The United States Supreme Court yesterday decided Burwell v. Hobby Lobby Stores [pdf] , holding that a closely held corporation is a "person" that can hold a religious "belief" for purposes of the Religious Freedom Restoration Act (which prohibits the federal government from taking any action that substantially burdens the exercise of religion unless it is the least restrictive means possible). Thus, the plaintiff was able to rely on its religious beliefs to opt out of the requirement of the Affordable Care Act (aka Obamacare) to provide healthcare coverage for contraceptives.

The issue raised by Hobby Lobby in its suit was whether closely held, for-profit companies (those that have 5 or fewer individuals who own more than 50% of the business's outstanding stock) could be required to comply with the ACA's contraception mandate over the religious objections of their owners.

Justice Alito, who wrote the decision for the majority, found that this portion of the ACA's Employer Mandate violated the Religious Freedom Restoration Act (RFRA), which prohibits the "Federal Government from taking any action that substantially burdens the exercise of religion unless that action constitutes the least restrictive means of serving a compelling government interest." In the decision, the Court found that the contraception mandate was indeed a substantial burden on the free exercise of religion.
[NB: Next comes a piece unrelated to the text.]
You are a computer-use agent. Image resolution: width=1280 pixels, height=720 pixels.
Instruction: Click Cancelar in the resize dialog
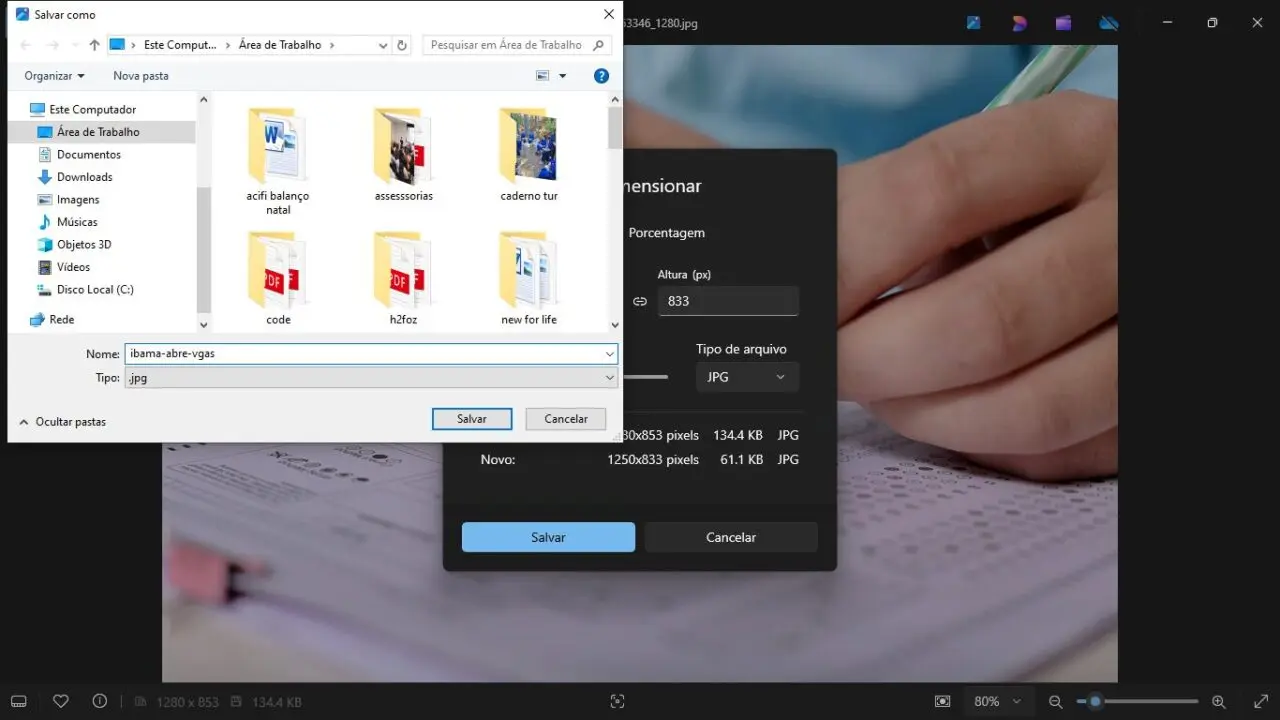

Although the Court presumed that the ACA regulations at issue served a compelling government purpose, it held that the government could find less restrictive means of achieving that interest.

Justice Ginsburg, in her dissent, states that the majority's opinion is not limited to the ACA's contraceptive mandate, but instead will enable any company to opt out of any non-tax law on the basis of a religious belief: "In a decision of startling breadth, the Court holds that commercial enterprises, including corporations, along with partnerships and sole proprietorships, can opt out of any law (saving only tax laws) they judge incompatible with their sincerely held religious beliefs."

The case's relevance to us in the employment law arena depends on whether it will affect Title VII and other workplace anti-discrimination laws. What if a company has a sincerely held religious belief that it is ok to discriminate against women or Muslims? Will this decision allow companies to opt out of laws that are not consistent with their beliefs? Justice Ginsberg cites a 1985 case in which born-again Christians who owned closely held for-profit health clubs believed that the Bible proscribed hiring or retaining an "individua[l] living with but not married to a person of the opposite sex," "a young, single woman working without her father's consent or a married woman working without her husband's consent," and any person "antagonistic to the Bible," including "fornicators and homosexuals". The case was dismissed then, but would that happen now?

There is no doubt that the Hobby Lobby decision is the most sweeping religious exemption case in modern constitutional history. The case has unsettled the law by greatly expanding the rights of corporations. But the full significance of the decision for employment law will depend on how its scope is extended or limited in future cases.